■ What is expected ■
Transcribe each entry exactly; skip the images.

■ Input ■
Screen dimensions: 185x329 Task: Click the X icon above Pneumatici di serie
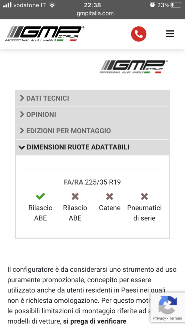point(144,196)
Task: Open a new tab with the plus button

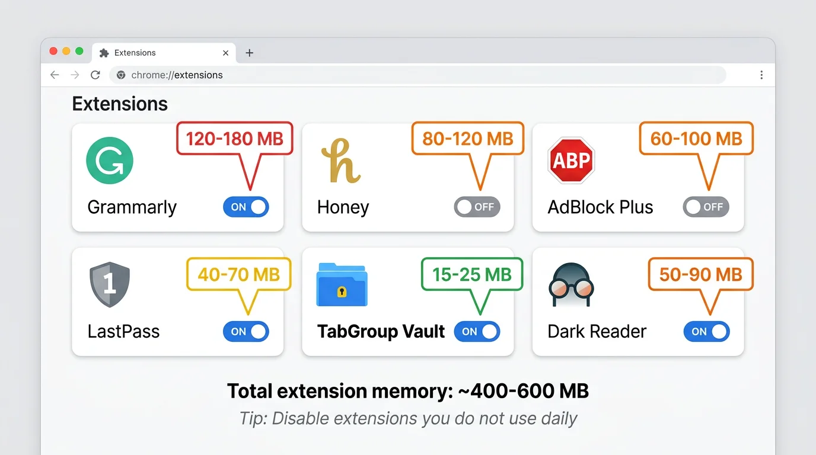Action: [x=249, y=53]
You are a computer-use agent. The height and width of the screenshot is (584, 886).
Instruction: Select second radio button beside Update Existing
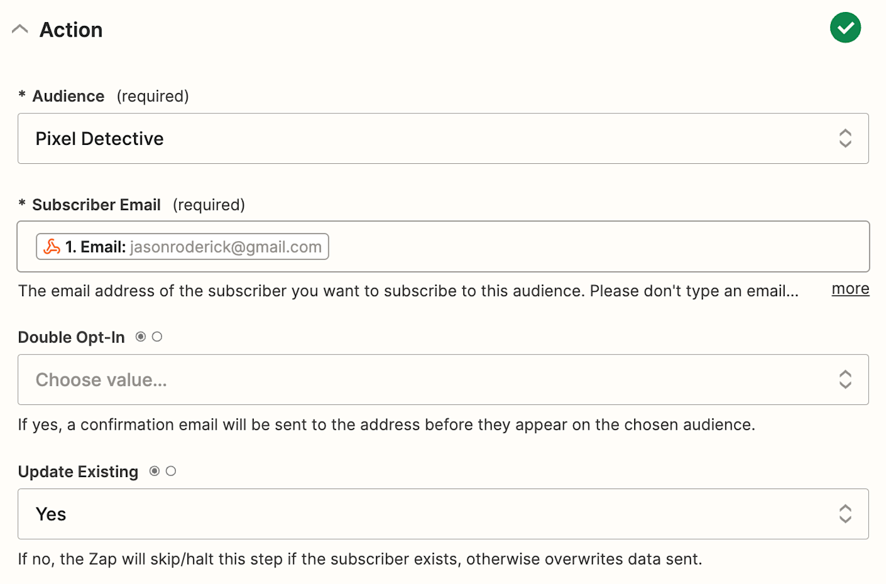(171, 471)
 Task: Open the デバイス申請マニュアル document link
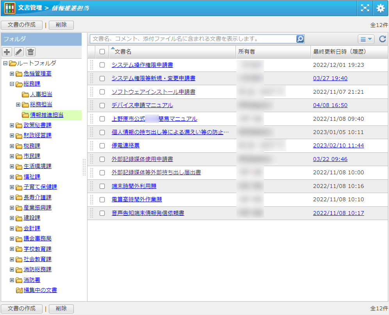[142, 105]
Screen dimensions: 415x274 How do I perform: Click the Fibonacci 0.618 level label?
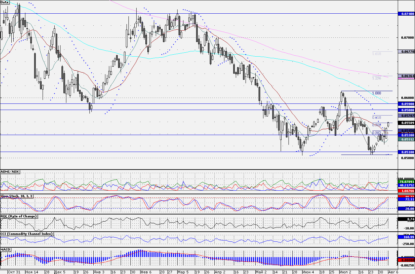(376, 117)

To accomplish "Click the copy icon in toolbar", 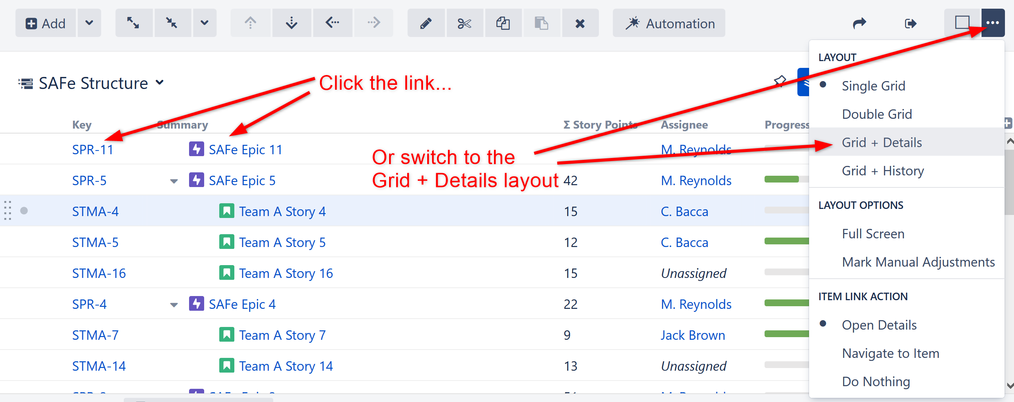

■ Your solution ■
Screen dimensions: 185x329 Task: Click the X icon above Pneumatici di serie
point(144,196)
Task: Open a new tab with the plus button

Action: [x=249, y=53]
You are a computer-use agent. The height and width of the screenshot is (584, 886).
Instruction: Select second radio button beside Update Existing
(171, 471)
 Task: Open the デバイス申請マニュアル document link
[142, 105]
Screen dimensions: 415x274 How do I perform: Click the Fibonacci 0.618 level label?
(376, 117)

To accomplish "Click the copy icon in toolbar", 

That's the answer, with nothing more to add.